### Entries shown:
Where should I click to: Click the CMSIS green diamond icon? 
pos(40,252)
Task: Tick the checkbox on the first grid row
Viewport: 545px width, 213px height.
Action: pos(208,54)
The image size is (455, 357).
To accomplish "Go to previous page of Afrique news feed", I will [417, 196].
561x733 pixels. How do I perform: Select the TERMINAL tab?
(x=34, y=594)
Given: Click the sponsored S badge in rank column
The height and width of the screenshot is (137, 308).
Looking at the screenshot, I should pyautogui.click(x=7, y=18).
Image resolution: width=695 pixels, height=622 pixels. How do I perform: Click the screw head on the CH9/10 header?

### Problem:
Rewrite the material above as a numbered list, one line per item, and leave out any blank lines.

### Complete output:
1. Where should I click to: Click the CMSIS green diamond icon? 
2. pos(40,252)
3. Task: Tick the checkbox on the first grid row
4. Viewport: 545px width, 213px height.
5. Action: pos(208,54)
6. The image size is (455, 357).
7. To accomplish "Go to previous page of Afrique news feed", I will [417, 196].
8. 561x733 pixels. How do I perform: Select the TERMINAL tab?
9. (x=34, y=594)
10. Given: Click the sponsored S badge in rank column
11. The height and width of the screenshot is (137, 308).
12. Looking at the screenshot, I should pyautogui.click(x=7, y=18).
13. Image resolution: width=695 pixels, height=622 pixels. How do I perform: Click the screw head on the CH9/10 header?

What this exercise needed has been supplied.